Buster’s also something of a scatologist…I was holding her last night with my forearm under her bum and she released an explosive turd that had now where to go but up…she had shit all up her back and in her hair…her racy new white jumpsuit is a less fashionable shade of brown now…Sanae was less than impressed at the 3:00 a.m. malarkey, but took it all in her motherly stride and quietly changed her clobber, mopped her hair and back and reattached her for more ammunition…will she never learn?
Last week, I was changing her in the night and just as I had the old nappy off, she simultaneously sneezed and let fly with a fresh batch of baby poo that fired out under considerable pressure just clipping my left flank and leaving the wall behind me looking like the beginning of a Jackson Pollack…an abstract yellow streak up the wall that required some explanation to the less than impressed landlord…my claims that my child was merely expressing her creative talent and that I wouldn’t charge her for the artwork failed to convince her to refund our bond…some people just have no appreciation for modern abstract.

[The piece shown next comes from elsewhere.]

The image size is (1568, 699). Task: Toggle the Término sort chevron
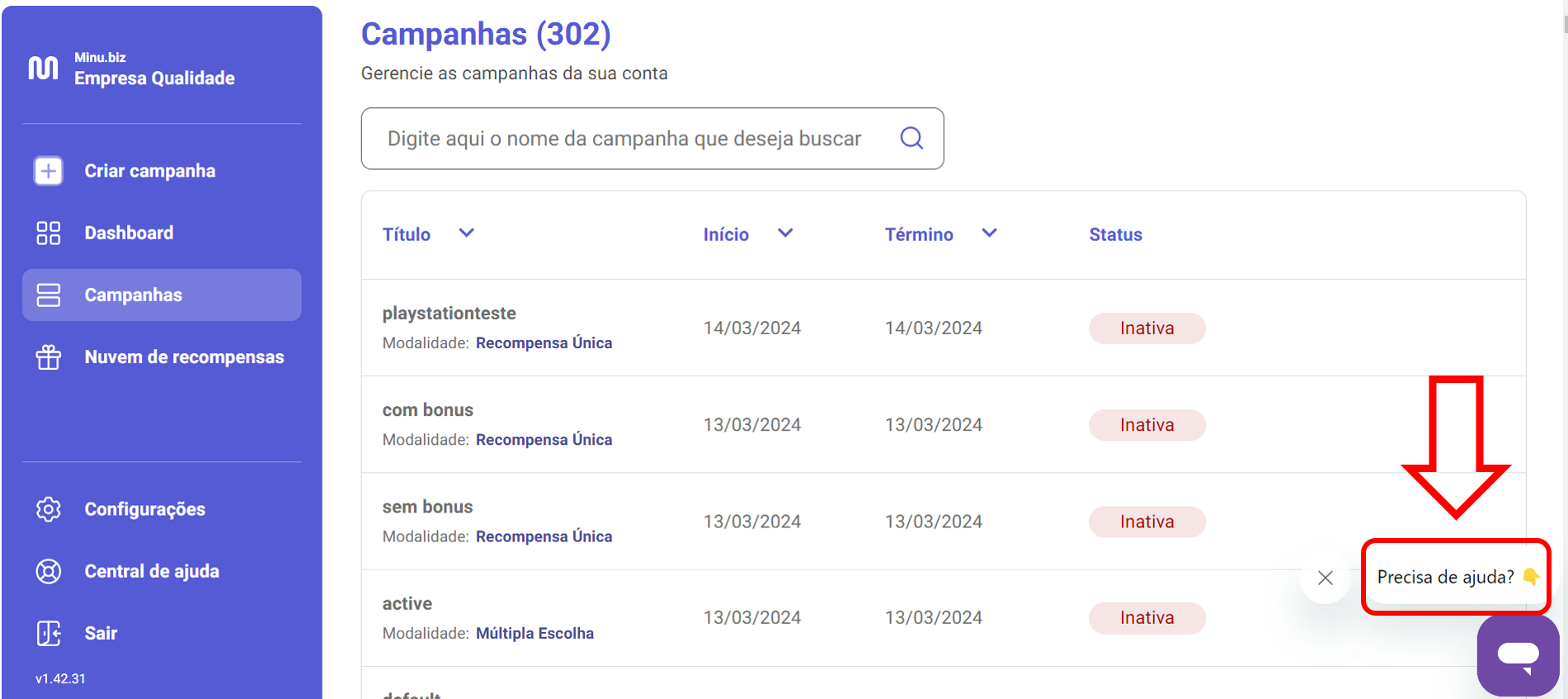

The other incident occurred halfway home when we stopped for lunch at the Riverside Cafe in Murchison. We woke Diva and proudly strolled into the restaurant among the customers carrying our new baby. We stopped by a couple who were enthusiastically hoeing into their lunch. They looked up at the waking Diva who proceeded to rip of a VERY loud and rather moist sounding fart tableside…the patrons visibly paled, their respective appetites evaporated as the stench wafted over their table and they seemed to concurrently decide that it was time to start dieting…must have been something wrong with the food!

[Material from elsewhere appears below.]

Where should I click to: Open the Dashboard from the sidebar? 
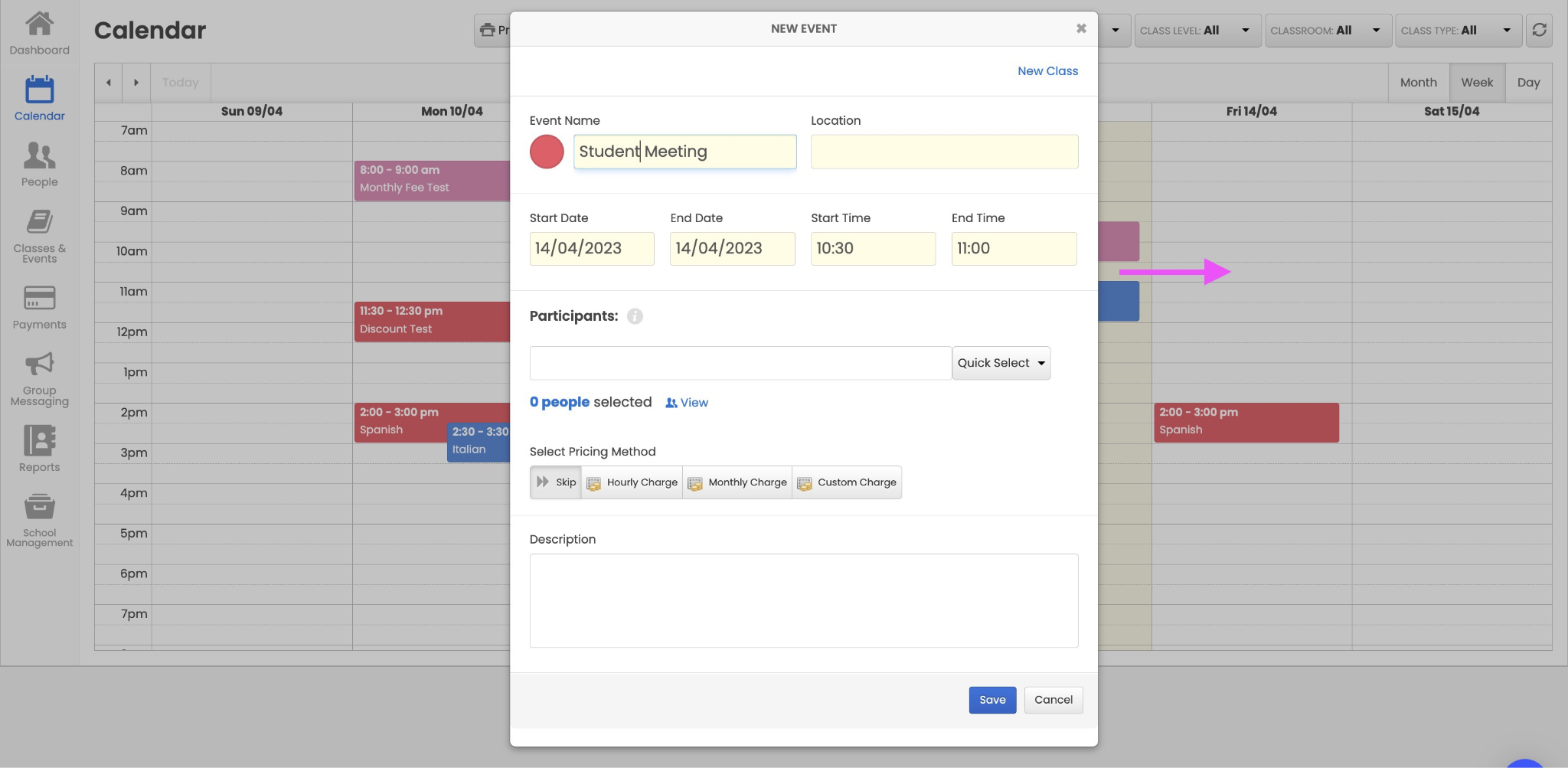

She’s also learning about rugby…Sanae’s nipples were red raw and bleeding from the hammering they’ve taken in keeping the juice up to the growing bundle of joy. The midwife showed us a new breast-feeding hold she termed the “Rugby Hold.” The new hold positions the baby under the arm as you’d carry a rugby ball on the run. My role is to pass the baby and, in keeping with the rugby theme, have developed a kind of scrum ritual where by I say, “Crouch, touch, pause….engage.” She has become used to the routine, much as Pavlov’s dogs learned to salivate in the expectation of food…on the command of “crouch” her little mouth puckers up, on “touch” her eyes widen with anticipation, with “pause” her head starts to shake and the on “engage” I place her ready mouth on Sanae’s willing nipple and she commences enthusiastic suckling…hilarious! (With Sanae’s permission, I might film the ritual and send it to you…Sanae is getting quite used to getting her norks out in front of all and sundry, so why not share the joy on YouTube?)